HOW TO COMPLETE THIS TASK:
With the line containing "MatchGuy (43, 1467)" as the starting point, write out each line exactly through the final line of the listing, both ends included.

RECORDS TO USE:
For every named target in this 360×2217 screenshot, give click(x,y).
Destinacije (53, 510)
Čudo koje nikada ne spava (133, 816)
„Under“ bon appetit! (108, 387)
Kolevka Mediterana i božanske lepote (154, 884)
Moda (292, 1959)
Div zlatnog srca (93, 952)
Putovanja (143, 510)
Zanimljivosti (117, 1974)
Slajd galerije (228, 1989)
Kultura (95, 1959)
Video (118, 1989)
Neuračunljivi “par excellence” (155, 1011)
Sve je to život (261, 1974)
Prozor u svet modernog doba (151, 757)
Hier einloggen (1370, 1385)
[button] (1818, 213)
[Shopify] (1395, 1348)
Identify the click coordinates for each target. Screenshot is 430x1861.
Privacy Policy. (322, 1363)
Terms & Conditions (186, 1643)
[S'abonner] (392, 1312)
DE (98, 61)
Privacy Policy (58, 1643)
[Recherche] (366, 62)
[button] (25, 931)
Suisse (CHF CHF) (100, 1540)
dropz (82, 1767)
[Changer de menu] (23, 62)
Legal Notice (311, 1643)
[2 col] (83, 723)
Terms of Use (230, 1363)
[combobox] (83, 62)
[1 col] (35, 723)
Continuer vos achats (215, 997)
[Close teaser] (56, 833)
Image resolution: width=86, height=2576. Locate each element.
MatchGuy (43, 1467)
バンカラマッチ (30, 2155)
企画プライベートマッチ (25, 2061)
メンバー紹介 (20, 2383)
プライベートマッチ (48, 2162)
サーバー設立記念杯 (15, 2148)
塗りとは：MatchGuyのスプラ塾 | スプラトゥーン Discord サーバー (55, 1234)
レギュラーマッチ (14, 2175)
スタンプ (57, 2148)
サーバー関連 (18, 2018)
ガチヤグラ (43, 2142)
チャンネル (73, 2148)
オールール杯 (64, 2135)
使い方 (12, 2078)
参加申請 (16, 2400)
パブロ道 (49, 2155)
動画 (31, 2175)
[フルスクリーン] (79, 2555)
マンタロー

OUTPUT BELOW:
MatchGuy (43, 1467)
バンカラマッチ (30, 2155)
企画プライベートマッチ (25, 2061)
メンバー紹介 (20, 2383)
プライベートマッチ (48, 2162)
サーバー設立記念杯 (15, 2148)
塗りとは：MatchGuyのスプラ塾 | スプラトゥーン Discord サーバー (55, 1234)
レギュラーマッチ (14, 2175)
スタンプ (57, 2148)
サーバー関連 (18, 2018)
ガチヤグラ (43, 2142)
チャンネル (73, 2148)
オールール杯 (64, 2135)
使い方 (12, 2078)
参加申請 (16, 2400)
パブロ道 (49, 2155)
動画 (31, 2175)
[フルスクリーン] (79, 2555)
マンタロー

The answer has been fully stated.